Swiss Emissions of Halogenated Greenhouse Gases derived from Atmospheric Measurements at Beromünster

Synthetic halocarbons reach the atmosphere due to a wide range of anthropogenic activities. They are, for example, used as propellants in foam blowing or as cooling agents in refrigeration and air conditioning. Long-lived halocarbons act as strong greenhouse gases. They are responsible for about 11% of the radiative forcing by long-lived greenhouse gases (LLGHGs). In addition, chlorinated or brominated halocarbons contribute to stratospheric ozone depletion. There are only two in situ long-term measurement programs, operated by the Advanced Global Atmospheric Gases Experiment (AGAGE) and the National Oceanic and Atmospheric Administration (NOAA) that monitor the worldwide abundance of halocarbons in the atmosphere. Based on these observations, halocarbon emissions are estimated by top-down box- or inverse modelling approaches on a global to transnational scale. However, to capture regional pollution sources and to validate country-specific bottom-up emission estimates by top-down methods, additional regional-scale measurements are required.

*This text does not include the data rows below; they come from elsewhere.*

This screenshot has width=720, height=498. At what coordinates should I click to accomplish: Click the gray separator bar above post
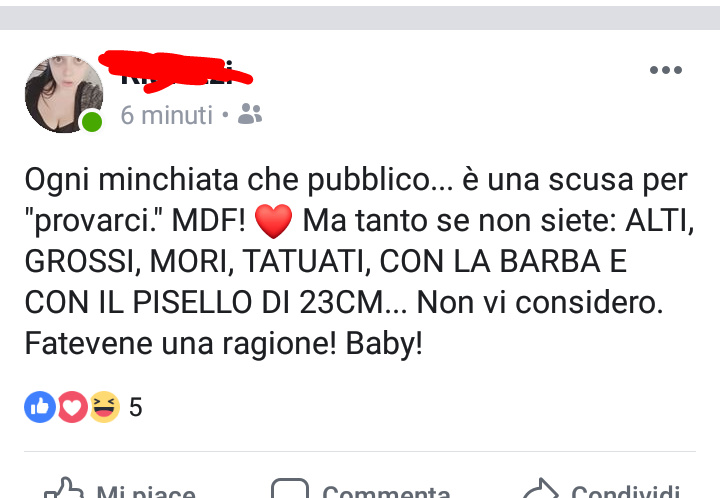click(x=360, y=18)
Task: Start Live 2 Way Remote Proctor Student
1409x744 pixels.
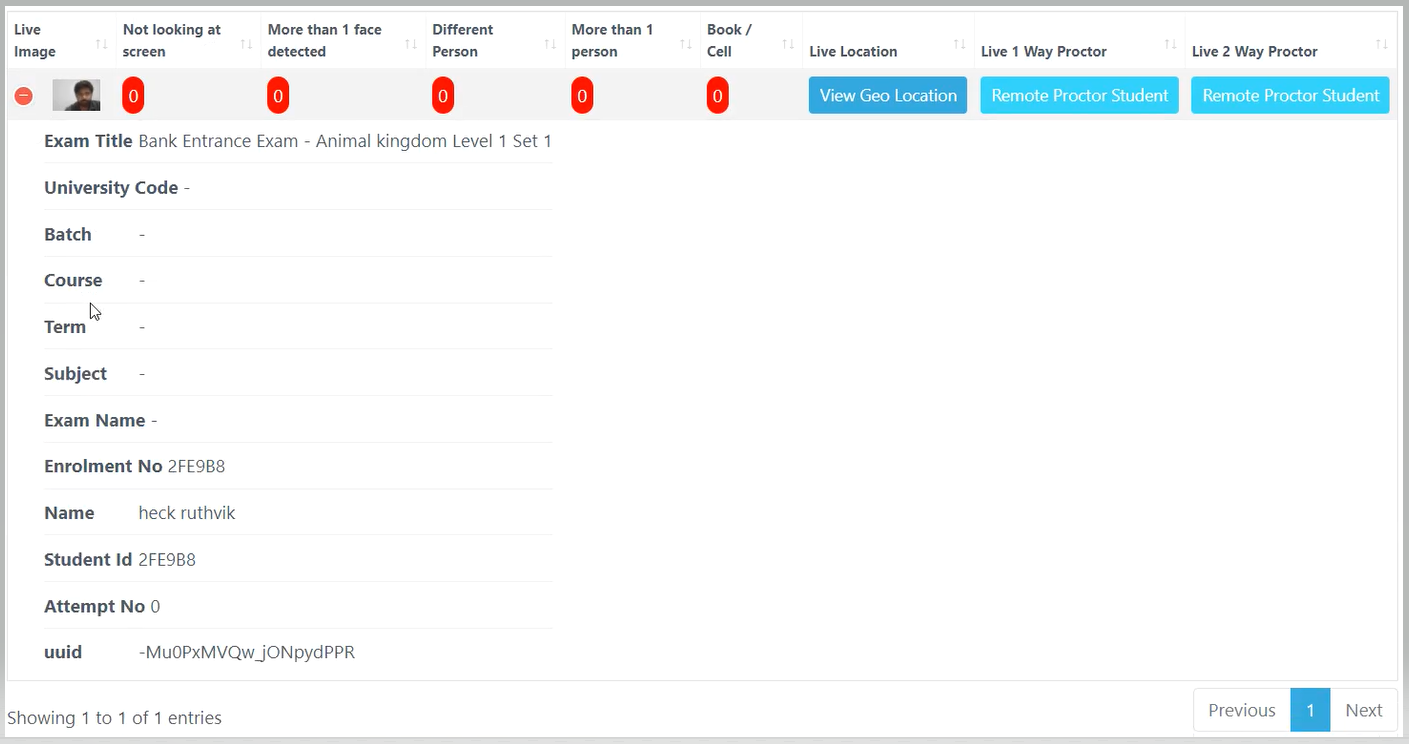Action: point(1290,96)
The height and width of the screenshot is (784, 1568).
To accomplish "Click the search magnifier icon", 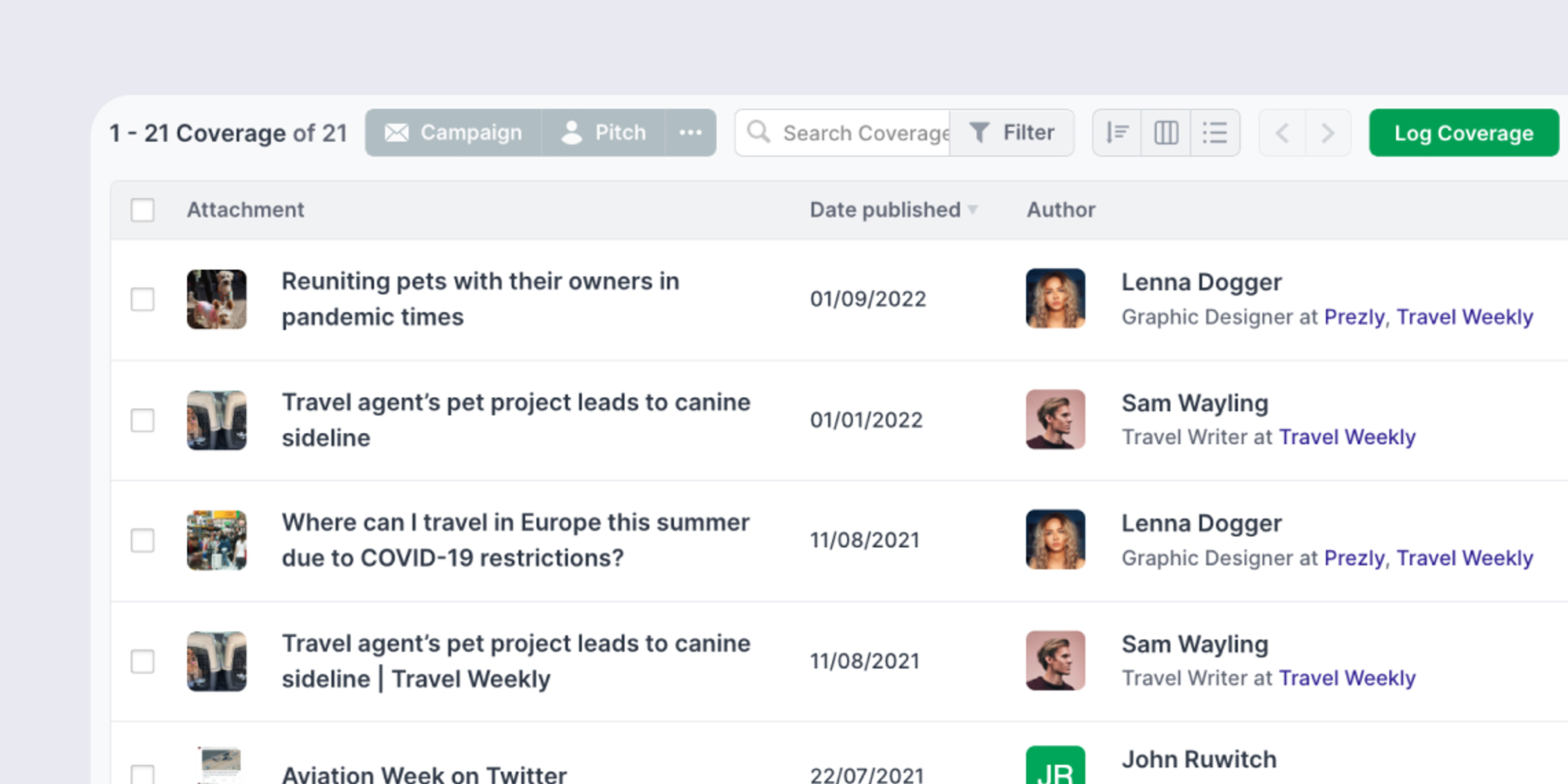I will click(758, 132).
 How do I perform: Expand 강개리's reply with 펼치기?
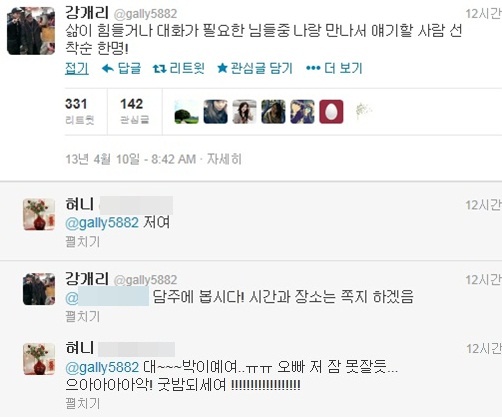(83, 316)
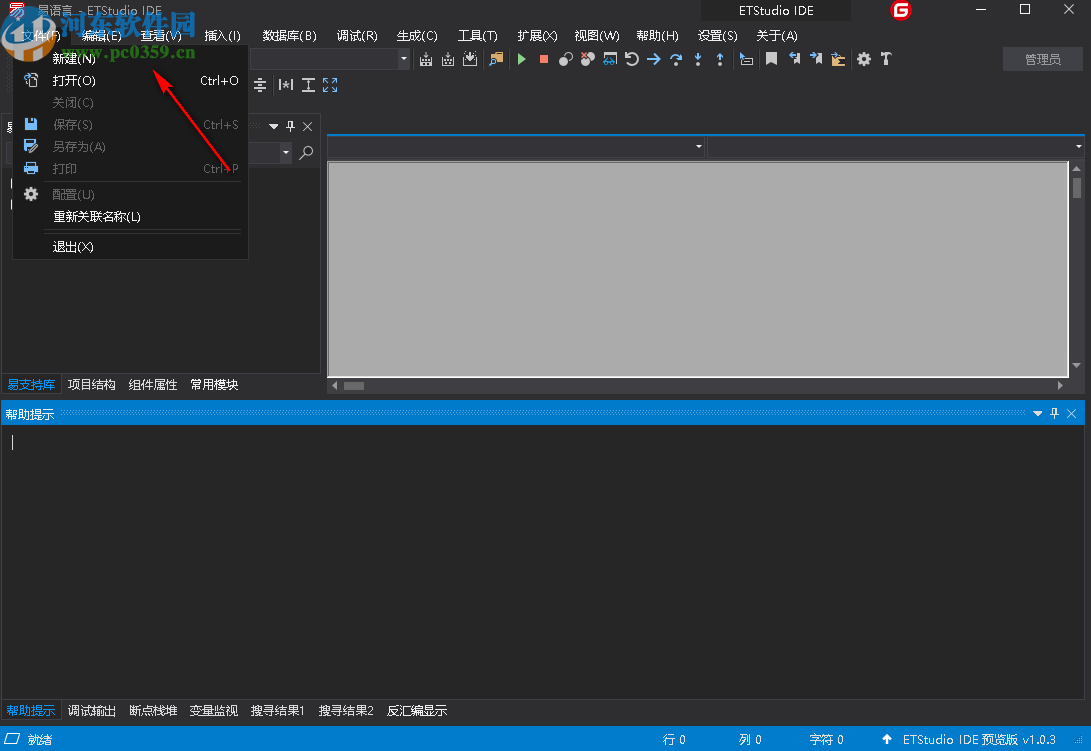
Task: Choose 新建(N) from the file menu
Action: (75, 58)
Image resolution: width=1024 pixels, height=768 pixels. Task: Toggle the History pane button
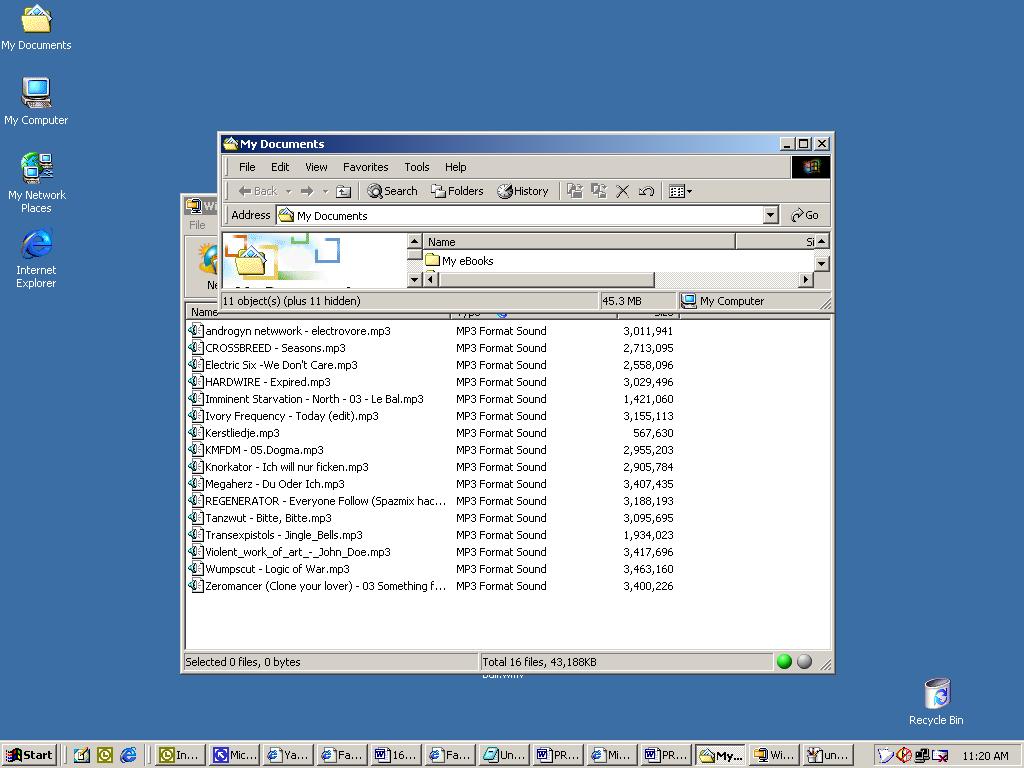tap(523, 191)
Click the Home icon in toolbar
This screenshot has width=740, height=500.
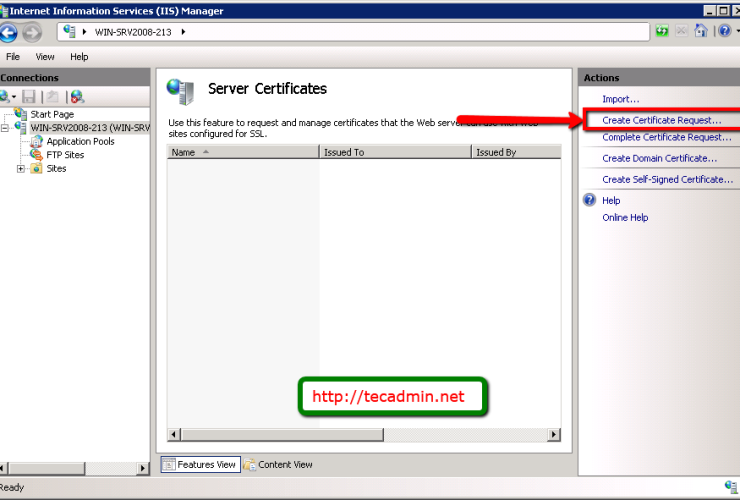tap(702, 32)
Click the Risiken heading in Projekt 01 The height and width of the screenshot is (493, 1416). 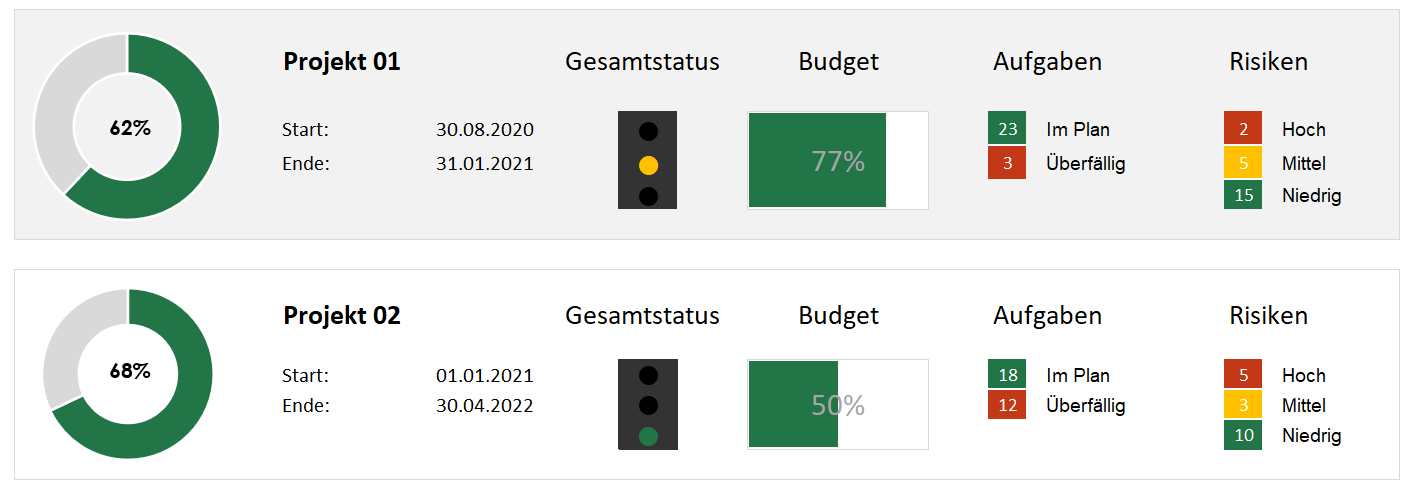coord(1268,62)
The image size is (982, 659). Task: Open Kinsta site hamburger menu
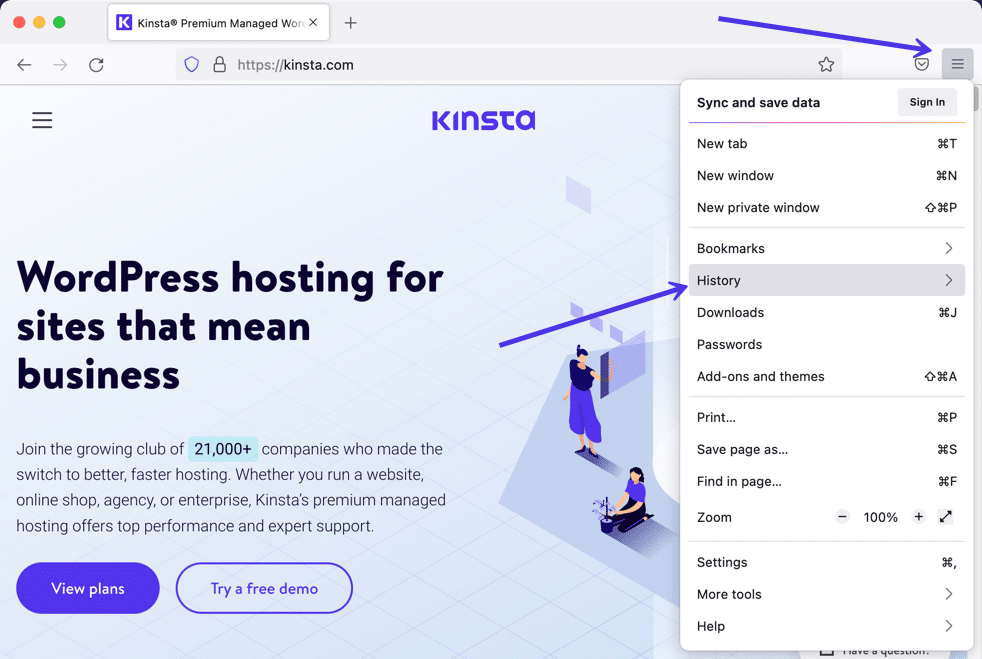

We present the first continuous halocarbon measurements at the Beromünster tall tower, representing the most industrialized and densely populated area of Switzerland, the Swiss Plateau. During one year, high precision, high accuracy atmospheric measurements were performed with the analytical setup of the global AGAGE network. This involves sample pre-concentration at low temperatures (down to -180 ^oC), and analyte separation and detection by gas chromatography and quadrupole mass spectrometry. All halocarbon compound classes of the Montreal and Kyoto Protocols are covered by our measurements. This includes the banned chlorofluorocarbons (CFCs) and halons, the regulated hydrochlorofluorocarbons (HCFCs), hydrofluorocarbons (HFCs) and perfluorocarbons (PFCs), as well as the recently introduced unregulated hydrochfluoroolefins (HFOs). The results improve our understanding of important source areas in Switzerland, and, for the first time offer the possibility to robustly quantify Swiss national halocarbon emissions with observation-based top-down methods, i.e. the tracer ratio method and Bayesian inverse modeling.